Cimmino, 52, lost his right leg below the middle of the femur aged just 15, when medics were forced to amputate the appendage as it was riddled with an aggressive form of bone cancer.
In September, Cimmino, originally from Torre Annunziata, Campania, hopes to swim from Kay West, on the southern tip of Florida, to Havana, Cuba.
If all goes to plan, the swim should take 60 hours, during which time he will brave strong currents, sharks and jellyfish in the Gulf of Mexico.
Cimmino says he is undertaking the swim in order to raise awareness of the difficulty disabled people face in day-to-day life.
“A person cannot be disabled – it's the society around them that is disabled,” he told The Local.
“I'm not scared about the swim either,” he added. “In fact, the only thing that scares me is humanity's grim ability to sow the seeds of marginalization each day.”
But the swim also has a scientific goal.
Throughout his six month training programme in Florida, Cimmino's performance will be closely monitored by a team of scientists from the Campus Bio-Medico University in Rome, who will be measuring his performance to gather data about his body.

* PROBLEMS TO SOLVE
(A) Reproduce the text about Cimmino's swim between "But the swim" and "about his body.", inclusive.
(B) Continue the text about Cimmino's swim, starting right after its last sentence.

* DATASET EXTRACT

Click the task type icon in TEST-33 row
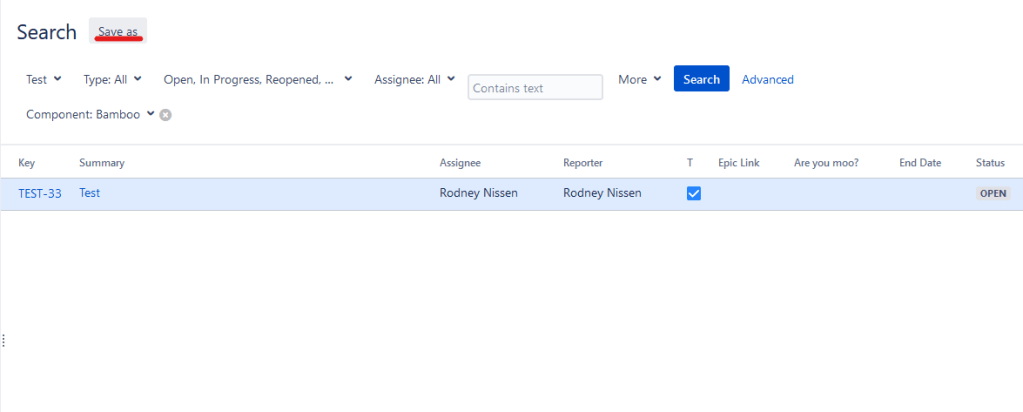The image size is (1023, 412). 693,194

* ANSWERS
(A)
But the swim also has a scientific goal.
Throughout his six month training programme in Florida, Cimmino's performance will be closely monitored by a team of scientists from the Campus Bio-Medico University in Rome, who will be measuring his performance to gather data about his body.

(B)
“We are hoping the data can shed light on extreme endurance training,” researcher Eugenio Guglielmelli told newsItaliane. “We will also be able to use the data to help him improve his performance and technique.”
Curiously, Cimmino only learned to swim when he was 40, hoping the exercise could help him resolve a number of health problems. Since then, he has hardly been out of the water – and has enjoyed much better health.
In his 12 years as a swimmer, he has already notched up a number of extreme swims, notably the 54km New York Swim, which he completed in June 2014. But his attempt in September will be his longest.